Both Mulcair and Trudeau indicated today that they would not support a throne speech given by Stephen, so that minority government would have a life expectancy less than that of a fruit fly!

If by some wonderful chance Trudeau forms a minority government, it would be so advantageous to have Tracy Calegheros as our MP. If Todd wins, then we can look forward to another 4 years of being ignored.

Will anyone actually make a change ? If the Greens hold the balance of power , yes .

There are more than 500 (five hundred) staff in Stephen Harper’s sprawling Prime Minister’s Office, about 100 more than when he took office in 2006.

After we elect a government by whatever method we must keep an eye on it during the time between elections. Just imagine how hard these handpicked people are working to keep Stephen in office and preserve their jobs!

They come up with lies (in Con attack ads in Chinese) that Justin wants to sell pot to children in corner stores and that Justin will put brothels into their neighbourhoods (CBC One)! All paid for by us, the taxpayer.

Regardless of who becomes govn’t, although I do believe it will be a minority liberal govn’t – Tracy Calogheros is the right choice for Cariboo-Prince George.

She’s a very smart, driven individual, who wasn’t afraid of calling Todd out on his lies.

Todd avoided most of the debates. I hope we’ve learned our lesson the last 22 years and elect a competent MP

” You’ve got to remember that west of Winnipeg the ridings the Liberals hold are dominated by people who are either recent Asian immigrants or recent migrants from eastern Canada : people who live in ghettos and who are not integrated into western Canadian society.”
Stephen Harper Jan 2001

Stephen Harper – contempt for parliament, contempt for Canadians.

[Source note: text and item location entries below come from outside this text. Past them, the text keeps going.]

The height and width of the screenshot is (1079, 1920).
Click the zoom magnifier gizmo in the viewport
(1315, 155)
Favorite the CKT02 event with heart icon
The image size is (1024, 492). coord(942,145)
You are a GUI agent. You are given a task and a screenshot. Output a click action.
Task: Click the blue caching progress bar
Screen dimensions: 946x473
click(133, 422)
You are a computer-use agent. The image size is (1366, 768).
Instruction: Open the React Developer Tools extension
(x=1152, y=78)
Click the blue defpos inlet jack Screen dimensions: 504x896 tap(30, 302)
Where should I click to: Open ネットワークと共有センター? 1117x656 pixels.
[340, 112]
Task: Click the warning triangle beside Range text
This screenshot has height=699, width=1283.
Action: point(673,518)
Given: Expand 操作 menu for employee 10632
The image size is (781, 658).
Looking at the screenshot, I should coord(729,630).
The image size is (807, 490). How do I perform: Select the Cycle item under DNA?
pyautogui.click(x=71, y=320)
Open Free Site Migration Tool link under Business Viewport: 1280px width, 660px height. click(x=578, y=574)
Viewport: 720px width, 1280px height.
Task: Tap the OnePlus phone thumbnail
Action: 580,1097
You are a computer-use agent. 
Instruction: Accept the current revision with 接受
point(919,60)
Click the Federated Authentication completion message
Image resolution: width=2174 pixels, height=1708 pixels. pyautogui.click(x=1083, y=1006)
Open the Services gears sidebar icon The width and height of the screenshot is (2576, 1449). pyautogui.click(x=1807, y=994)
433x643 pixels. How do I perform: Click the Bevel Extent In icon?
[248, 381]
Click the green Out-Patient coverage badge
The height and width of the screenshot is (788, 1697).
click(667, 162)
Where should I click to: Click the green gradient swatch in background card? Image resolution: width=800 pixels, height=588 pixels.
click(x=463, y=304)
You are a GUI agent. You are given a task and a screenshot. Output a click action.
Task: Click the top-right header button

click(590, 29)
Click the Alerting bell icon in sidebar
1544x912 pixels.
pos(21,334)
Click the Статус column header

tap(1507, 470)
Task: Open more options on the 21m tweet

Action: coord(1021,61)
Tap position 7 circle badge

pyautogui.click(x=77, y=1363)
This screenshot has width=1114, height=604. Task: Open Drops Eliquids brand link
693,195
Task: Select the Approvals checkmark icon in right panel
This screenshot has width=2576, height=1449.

I HOPE WE GET A MINORITY GOVERNMENT. Harper quits, we get a real leader for the conservative. go back to the polls. :-)


Cons are like the republicans in the states. Claim they know best, but their policies benefit the few.

The hogwash never seems to stop. Our system of Government has never relied on a majority of voters forming the Government. We have always had the system that the party that gets the most seats forms the Government. This is the way it is. In some instances you might have a majority Government with a majority of the popular vote, however with three parties running this rarely happens.

So the party with the most seats wins the elections. That should not be to hard to understand,. Once elected the MP represents all the people in the riding. He does not know who in the riding voted for him or against him, because we have a secret ballot. So he represents the riding, and if he gets a new airport runway, a new highway, or gets some money for a sewer system or whatever we all benefit.

So the system itself works just fine. The problem comes from those politicians who do not get elected, and what to sit at the table and collect big salaries, and pretend that they are representing someone. To them I suggest that they get more involved, work harder, and if that fails join a party that will elect them.